И он, согнувшись, прошел в спальню и, не зажигая света, лег на кровать.
7
- Послушайте, правление вашего семейного колхоза еще не закончило заседать? - спросил, появившись на крыльце, Наджаф. - Шашлык на столе, Майя-ханум и Гызетар принесли чихиртму. Если опоздаете, вам ничего не останется...
- Это от целого барана и пяти петухов не останется? - с притворным ужасом воскликнула Першан.
- Очень просто! Вы меня еще плохо знаете... - Пойдемте же скорее!
Напрасно Рустам беспокоился о Шарафоглу, - тот подсел к Майе и Гызетар, развлекал их разговором. Когда Шарафоглу был в ударе, то умел рассказывать интересно.

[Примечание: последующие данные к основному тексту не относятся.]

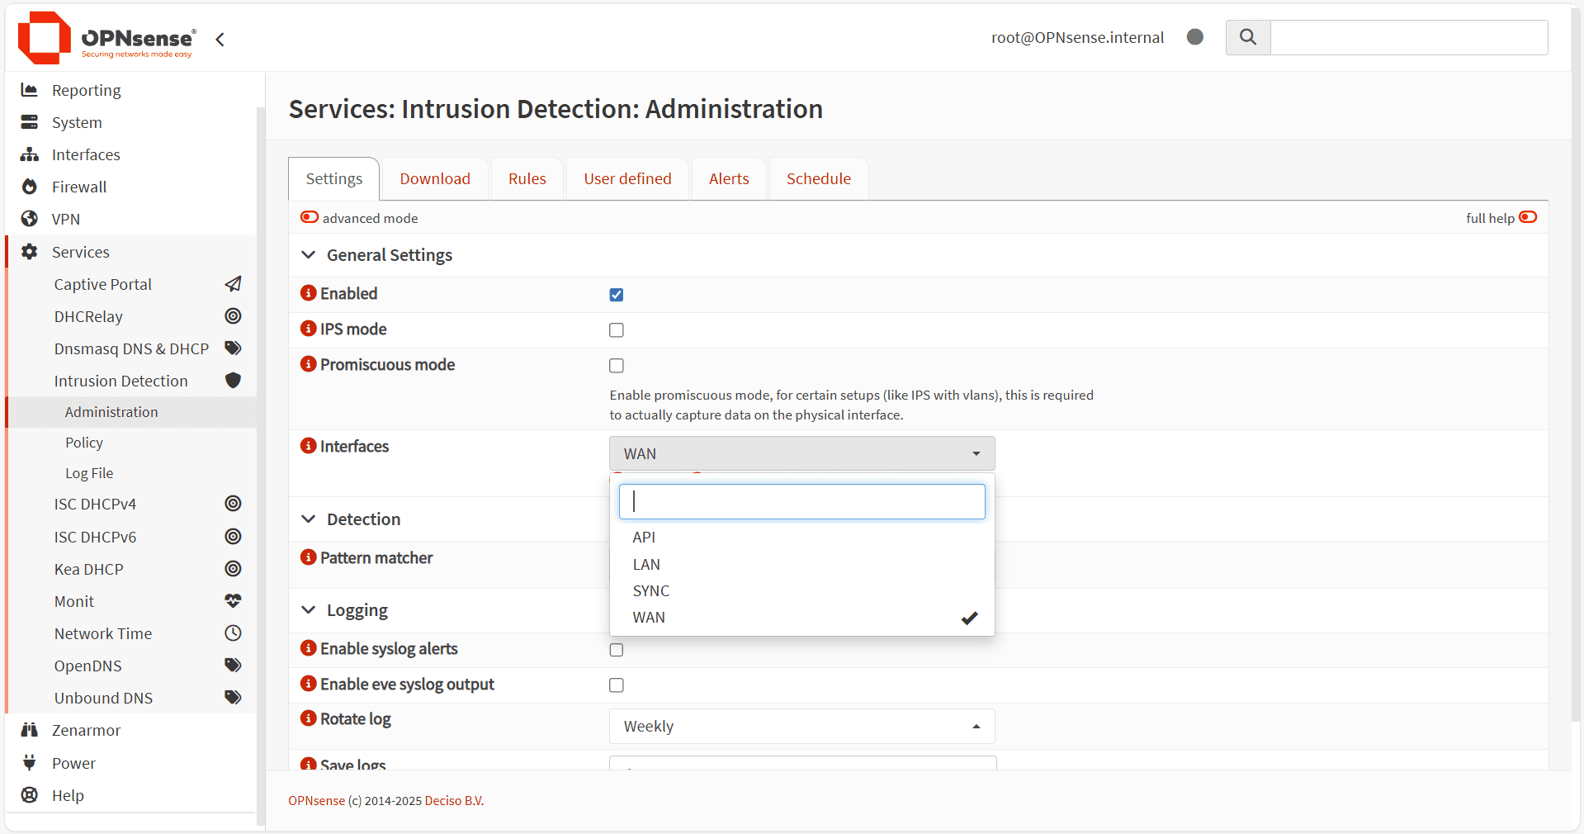This screenshot has width=1584, height=834.
Task: Click the interface filter text box
Action: click(x=801, y=502)
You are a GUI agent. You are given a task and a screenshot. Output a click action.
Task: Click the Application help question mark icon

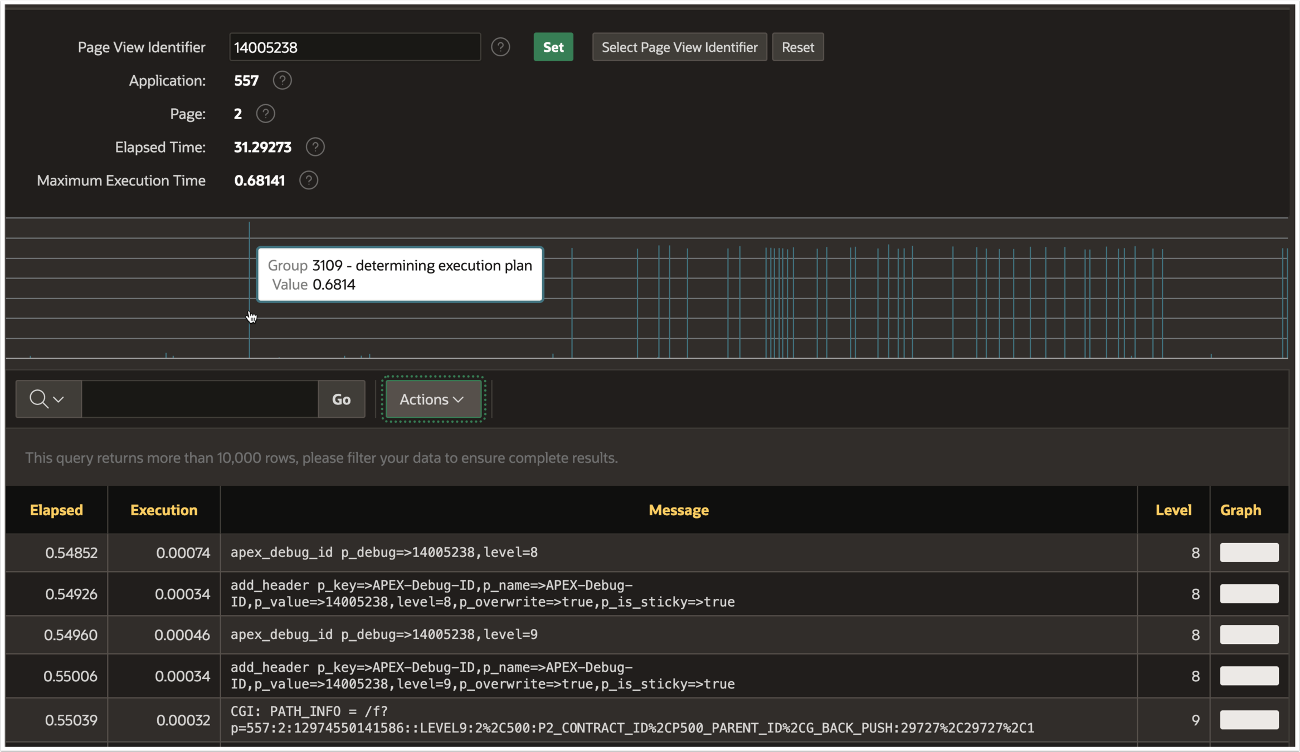pyautogui.click(x=282, y=80)
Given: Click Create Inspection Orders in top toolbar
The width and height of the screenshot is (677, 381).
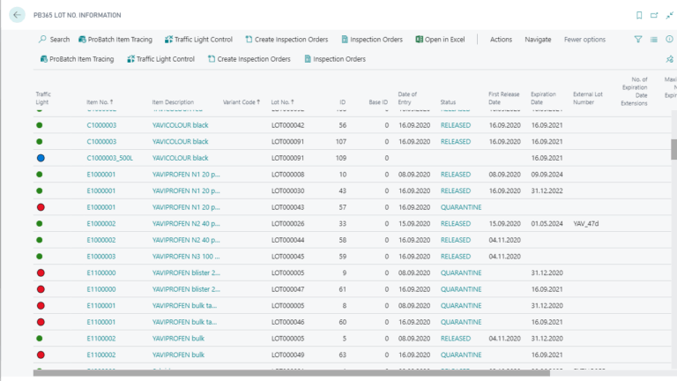Looking at the screenshot, I should click(x=286, y=40).
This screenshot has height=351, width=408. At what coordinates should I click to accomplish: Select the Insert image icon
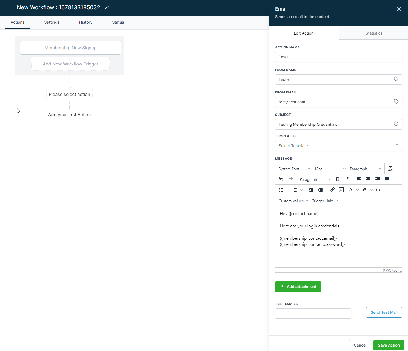pyautogui.click(x=341, y=190)
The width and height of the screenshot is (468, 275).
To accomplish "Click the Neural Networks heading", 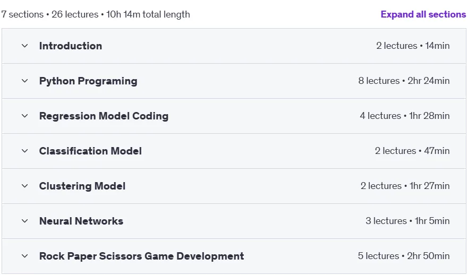I will point(81,221).
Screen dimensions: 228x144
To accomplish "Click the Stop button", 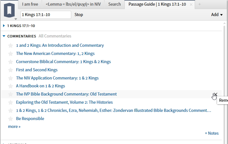I will tap(79, 15).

- Пеняй на себя, - сказала Гызетар вбежавшей в столовую Першан, - ты много потеряла, не услышав рассказа товарища Шарафоглу.
Ширзад пристроился к книжному шкафу и то ли слушал Шарафоглу, то ли читал. Заслышав голосок Першан, он вздрогнул, захлопнул книгу.
- О чем же он рассказывал? - спросила Першан у Майи, притворяясь, что совсем не замечает Ширзада.
- О прошлом Мугани вспоминал. Да я тебе после расскажу.
- А где же глава семьи? - удивился Шарафоглу, когда Сакина попросила занять его место во главе стола.
- Голова у него разболелась. - Сакина не привыкла лгать и слегка покраснела.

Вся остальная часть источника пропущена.